# [TASK GOAL]
Continue the news article below on storm-related PTSD from the point where it ends.

WASHINGTON, Ill.–Dealing with the continuing storms can bring people anxiety and fear, and in some cases, intense storms can trigger negative emotions or even cause PTSD.
While it is most commonly associated with veterans, PTSD can also affect victims of severe storms. One local psychiatrist says some people can over prepare for storms, even when the threat is not there.
“If you’re constantly feeling stressed or you’re worried that something bad is going to happen then you’re going to want to try everything you can so that bad thing does not happen. That’s just a normal thing everybody does. But with PTSD, these safety behaviors can actually start to interfere with life,” said Dr. Rafal Szymczuk.
50 percent of the population experiences a traumatic event and seven percent of the people actually meet the criteria for PTSD. Some of the ways to recognize PTSD include someone reliving the trauma, having nightmares, flashbacks, or experiencing what are called triggers.
Another is if someone is going through physical stress; having trouble sleeping, or they are easily irritable or angered.
The last is avoidance. They may avoid a specific place to not remember those memories.
Dr. Szymczuk says you don’t want to go through this alone.
“I do recommend going to see your primary care doctor. There are a lot of medications that can help with PTSD. I also recommend therapy. There are forms of therapy that are based in the research, depending on the situation,that are better than the medication. This is not an easy thing to just figure out on your own,” Szymczuk said.
“It is tricky to know exactly what to do, to try and handle it yourself. I’d definitely recommend seeing a therapist or doctor that can help you with that process,” said Szymczuk.
Over five years ago the city of Washington was hit by a devastating tornado, Mayor Gary Manier says that he and many homeowners in Washington are still affected by the tragedy.
“I never use the word recovered, because I don’t think we’ll ever be recovered. During the recovery process, you had that on top of you, and your house ripped apart, you came out to blue skies. I think that’s always going to be in your mind,” said Manier.

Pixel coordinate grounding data
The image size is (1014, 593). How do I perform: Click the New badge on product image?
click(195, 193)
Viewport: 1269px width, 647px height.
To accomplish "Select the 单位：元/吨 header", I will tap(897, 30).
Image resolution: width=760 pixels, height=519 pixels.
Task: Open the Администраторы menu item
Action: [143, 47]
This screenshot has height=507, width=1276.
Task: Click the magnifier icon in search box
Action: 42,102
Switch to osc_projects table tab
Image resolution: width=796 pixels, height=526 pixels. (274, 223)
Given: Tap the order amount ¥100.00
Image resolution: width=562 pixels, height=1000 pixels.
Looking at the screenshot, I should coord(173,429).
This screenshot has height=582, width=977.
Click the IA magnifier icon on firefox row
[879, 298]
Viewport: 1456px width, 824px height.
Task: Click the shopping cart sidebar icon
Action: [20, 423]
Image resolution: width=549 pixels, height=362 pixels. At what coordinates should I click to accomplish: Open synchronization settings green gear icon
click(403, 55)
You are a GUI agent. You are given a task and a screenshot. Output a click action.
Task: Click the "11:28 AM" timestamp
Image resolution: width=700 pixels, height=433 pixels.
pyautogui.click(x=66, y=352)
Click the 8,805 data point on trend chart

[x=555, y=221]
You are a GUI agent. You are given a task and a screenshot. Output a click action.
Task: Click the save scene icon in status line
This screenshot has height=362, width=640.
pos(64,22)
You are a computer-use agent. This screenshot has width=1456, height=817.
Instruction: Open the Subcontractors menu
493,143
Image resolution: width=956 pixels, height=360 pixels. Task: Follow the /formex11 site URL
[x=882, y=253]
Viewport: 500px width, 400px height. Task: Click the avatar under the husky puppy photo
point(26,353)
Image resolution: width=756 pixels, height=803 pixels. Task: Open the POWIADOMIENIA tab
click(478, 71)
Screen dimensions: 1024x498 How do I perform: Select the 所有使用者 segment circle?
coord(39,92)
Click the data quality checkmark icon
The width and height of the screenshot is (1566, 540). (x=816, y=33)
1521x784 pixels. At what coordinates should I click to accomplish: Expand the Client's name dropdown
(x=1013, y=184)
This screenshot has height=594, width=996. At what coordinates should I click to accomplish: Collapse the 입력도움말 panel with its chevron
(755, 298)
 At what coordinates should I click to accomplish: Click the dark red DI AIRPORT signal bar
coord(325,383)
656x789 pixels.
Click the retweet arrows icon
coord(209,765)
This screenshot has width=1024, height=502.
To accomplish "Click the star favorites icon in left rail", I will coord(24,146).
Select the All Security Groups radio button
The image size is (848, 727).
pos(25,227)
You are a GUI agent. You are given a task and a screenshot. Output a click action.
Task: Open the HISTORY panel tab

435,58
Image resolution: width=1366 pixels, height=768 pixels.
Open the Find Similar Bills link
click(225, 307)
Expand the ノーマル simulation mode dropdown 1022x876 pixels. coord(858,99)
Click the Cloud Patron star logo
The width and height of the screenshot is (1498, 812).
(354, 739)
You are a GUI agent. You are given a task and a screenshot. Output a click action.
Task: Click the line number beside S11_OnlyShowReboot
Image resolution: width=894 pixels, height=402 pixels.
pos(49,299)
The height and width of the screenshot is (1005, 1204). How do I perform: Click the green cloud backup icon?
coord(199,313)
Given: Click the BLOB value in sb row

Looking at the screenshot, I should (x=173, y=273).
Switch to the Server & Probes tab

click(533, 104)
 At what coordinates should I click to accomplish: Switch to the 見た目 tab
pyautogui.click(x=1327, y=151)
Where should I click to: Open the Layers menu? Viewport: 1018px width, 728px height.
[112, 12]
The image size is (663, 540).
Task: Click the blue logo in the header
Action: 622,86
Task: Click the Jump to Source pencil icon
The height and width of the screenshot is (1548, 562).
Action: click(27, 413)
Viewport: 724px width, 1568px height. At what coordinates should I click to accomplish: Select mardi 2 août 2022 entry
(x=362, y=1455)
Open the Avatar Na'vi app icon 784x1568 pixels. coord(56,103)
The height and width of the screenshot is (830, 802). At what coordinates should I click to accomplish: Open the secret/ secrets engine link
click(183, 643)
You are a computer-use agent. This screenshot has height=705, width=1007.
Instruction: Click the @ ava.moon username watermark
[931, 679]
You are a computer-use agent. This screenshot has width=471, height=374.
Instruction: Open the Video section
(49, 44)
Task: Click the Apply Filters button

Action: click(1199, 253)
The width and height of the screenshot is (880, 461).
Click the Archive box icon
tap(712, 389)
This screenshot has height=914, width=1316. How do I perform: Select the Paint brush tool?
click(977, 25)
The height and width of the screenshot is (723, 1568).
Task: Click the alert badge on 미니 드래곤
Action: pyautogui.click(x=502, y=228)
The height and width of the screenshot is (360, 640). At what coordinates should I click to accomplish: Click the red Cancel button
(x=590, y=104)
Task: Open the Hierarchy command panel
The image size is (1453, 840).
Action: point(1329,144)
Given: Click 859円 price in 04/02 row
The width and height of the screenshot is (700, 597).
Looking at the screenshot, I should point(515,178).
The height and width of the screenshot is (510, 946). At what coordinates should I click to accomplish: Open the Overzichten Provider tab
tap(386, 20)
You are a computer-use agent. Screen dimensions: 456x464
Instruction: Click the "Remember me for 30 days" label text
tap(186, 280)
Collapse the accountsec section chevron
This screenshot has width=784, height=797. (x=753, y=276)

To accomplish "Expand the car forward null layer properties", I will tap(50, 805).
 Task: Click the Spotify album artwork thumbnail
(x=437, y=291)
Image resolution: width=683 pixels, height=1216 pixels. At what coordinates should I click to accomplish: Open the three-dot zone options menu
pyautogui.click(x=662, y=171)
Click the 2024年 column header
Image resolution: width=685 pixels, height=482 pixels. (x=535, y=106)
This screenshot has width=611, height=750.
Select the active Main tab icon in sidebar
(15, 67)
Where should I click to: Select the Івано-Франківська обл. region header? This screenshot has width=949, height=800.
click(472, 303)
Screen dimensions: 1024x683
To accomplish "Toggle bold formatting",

# [ANSWER FOR THIS EXERCISE]
Szymczuk says that many times, people dealing with PTSD refer back to what are called safety behaviors. In moderation, these can be healthy, but excessive safety behaviors can get in the way of your everyday life.
“If you’re checking the weather app on your phone every 5 minutes and there’s no severe warning signs whatsoever, that’s not making you any safer,” Szymzcuk said.
It doesn’t matter how long ago the event took place, PTSD can come back at anytime.
“If anyone has any PTSD from any weather related event, then a tornado is probably going to be a trigger that’s going to remind them of an event that happned in the past,” Szymzcuk said.
Last Friday, sirens sounded in Tazewell County, and Deputy Chief Jeff Stevens had to reassure shoppers in Washington’s Wal-Mart that they were not in danger.
“The bottom line is, our concern is safety. We’re not going to hold off on sounding an actual alert based on the idea that somebody’s going to be uncomfortable, we just want them to be safe,” said Deputy Chief Stevens.
If you are experiencing symptoms of PTSD, Dr. Szymczuk really encourages you to visit your primary care doctor or a therapist.
He also says another way to calm down is to take deep breaths in for a count of five, and then breathe out for a count of seven.